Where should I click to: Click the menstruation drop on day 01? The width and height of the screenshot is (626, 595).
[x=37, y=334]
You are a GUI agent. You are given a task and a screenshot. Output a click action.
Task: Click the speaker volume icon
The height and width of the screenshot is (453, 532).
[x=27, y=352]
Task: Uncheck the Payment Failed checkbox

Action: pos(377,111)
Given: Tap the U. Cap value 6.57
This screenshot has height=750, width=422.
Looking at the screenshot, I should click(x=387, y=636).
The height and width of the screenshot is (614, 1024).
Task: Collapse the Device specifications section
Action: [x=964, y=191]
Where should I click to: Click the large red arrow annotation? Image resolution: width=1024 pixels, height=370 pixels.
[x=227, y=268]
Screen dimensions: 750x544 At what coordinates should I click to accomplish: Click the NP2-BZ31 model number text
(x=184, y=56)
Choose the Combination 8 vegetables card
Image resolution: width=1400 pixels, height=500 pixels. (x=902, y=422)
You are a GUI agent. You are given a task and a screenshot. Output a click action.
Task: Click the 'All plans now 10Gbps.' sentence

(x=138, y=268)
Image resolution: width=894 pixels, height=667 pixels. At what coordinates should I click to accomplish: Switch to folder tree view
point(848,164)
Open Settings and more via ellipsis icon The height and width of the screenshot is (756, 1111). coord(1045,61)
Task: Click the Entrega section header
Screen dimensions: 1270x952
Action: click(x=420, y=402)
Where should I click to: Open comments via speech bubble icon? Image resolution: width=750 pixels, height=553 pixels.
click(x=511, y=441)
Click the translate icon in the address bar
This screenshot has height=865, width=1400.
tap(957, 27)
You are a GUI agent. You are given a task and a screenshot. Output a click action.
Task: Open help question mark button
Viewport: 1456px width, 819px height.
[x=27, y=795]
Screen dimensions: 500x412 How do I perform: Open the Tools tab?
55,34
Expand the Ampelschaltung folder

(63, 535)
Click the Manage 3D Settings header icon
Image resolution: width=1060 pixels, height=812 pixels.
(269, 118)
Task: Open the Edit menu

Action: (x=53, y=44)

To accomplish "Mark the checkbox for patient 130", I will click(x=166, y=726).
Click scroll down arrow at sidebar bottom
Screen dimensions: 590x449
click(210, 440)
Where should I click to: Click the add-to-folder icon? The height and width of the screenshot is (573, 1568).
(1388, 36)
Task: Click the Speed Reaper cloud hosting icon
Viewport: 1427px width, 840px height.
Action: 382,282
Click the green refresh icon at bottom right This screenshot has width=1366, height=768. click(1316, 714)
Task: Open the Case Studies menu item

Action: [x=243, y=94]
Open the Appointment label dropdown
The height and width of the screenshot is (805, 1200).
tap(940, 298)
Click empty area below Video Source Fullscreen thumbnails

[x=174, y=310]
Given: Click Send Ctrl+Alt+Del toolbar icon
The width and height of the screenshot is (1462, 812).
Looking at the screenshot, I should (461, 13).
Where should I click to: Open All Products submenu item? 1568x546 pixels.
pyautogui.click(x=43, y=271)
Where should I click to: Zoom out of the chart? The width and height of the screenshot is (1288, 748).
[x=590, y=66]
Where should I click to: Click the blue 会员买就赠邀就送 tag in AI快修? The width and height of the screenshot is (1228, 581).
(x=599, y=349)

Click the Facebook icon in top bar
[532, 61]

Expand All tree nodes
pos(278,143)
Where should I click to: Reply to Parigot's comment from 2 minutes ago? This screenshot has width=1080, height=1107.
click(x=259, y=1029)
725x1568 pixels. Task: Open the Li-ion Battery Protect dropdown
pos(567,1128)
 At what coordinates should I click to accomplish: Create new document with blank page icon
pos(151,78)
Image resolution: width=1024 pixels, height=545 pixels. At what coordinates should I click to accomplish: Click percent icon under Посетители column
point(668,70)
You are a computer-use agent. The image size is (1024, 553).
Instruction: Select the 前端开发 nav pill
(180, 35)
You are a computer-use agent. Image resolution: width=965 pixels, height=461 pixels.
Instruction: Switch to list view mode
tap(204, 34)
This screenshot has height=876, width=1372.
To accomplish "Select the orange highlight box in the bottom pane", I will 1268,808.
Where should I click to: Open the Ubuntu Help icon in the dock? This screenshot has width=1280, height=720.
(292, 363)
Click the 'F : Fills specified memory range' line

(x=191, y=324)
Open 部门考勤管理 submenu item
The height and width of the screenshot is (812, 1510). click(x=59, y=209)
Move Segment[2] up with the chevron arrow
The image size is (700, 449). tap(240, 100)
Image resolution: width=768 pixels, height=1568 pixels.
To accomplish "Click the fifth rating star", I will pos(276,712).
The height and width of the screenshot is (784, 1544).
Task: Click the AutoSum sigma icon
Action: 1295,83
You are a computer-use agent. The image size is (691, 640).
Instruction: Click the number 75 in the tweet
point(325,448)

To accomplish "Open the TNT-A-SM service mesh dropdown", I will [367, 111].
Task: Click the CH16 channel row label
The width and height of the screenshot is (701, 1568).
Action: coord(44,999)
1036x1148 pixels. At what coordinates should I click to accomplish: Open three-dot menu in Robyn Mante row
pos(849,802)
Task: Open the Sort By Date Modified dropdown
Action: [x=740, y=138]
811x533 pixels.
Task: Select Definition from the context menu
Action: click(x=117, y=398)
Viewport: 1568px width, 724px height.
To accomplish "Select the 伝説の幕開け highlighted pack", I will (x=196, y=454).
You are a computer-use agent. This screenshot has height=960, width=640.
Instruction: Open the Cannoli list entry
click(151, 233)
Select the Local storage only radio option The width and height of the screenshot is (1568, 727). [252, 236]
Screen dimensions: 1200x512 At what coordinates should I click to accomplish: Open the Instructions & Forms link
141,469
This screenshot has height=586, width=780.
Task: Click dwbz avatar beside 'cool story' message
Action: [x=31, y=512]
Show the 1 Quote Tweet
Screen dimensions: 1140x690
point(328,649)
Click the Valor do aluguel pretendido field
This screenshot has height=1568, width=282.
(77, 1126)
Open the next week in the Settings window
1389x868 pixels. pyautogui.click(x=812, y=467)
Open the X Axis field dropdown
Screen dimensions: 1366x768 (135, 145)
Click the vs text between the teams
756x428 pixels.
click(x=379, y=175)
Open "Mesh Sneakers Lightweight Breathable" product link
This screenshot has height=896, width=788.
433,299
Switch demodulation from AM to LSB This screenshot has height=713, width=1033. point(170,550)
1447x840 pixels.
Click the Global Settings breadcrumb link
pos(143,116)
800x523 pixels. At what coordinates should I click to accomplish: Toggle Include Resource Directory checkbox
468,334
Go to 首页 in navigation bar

· · · ·

Duplicate the listing lines above verbatim, starting with the line containing "will [367, 111]." and continuing through the line containing "Action: click(x=117, y=398)".

**CORRECT RESPONSE**.
To accomplish "Open the TNT-A-SM service mesh dropdown", I will [367, 111].
Task: Click the CH16 channel row label
The width and height of the screenshot is (701, 1568).
Action: coord(44,999)
1036x1148 pixels. At what coordinates should I click to accomplish: Open three-dot menu in Robyn Mante row
pos(849,802)
Task: Open the Sort By Date Modified dropdown
Action: [x=740, y=138]
811x533 pixels.
Task: Select Definition from the context menu
Action: click(x=117, y=398)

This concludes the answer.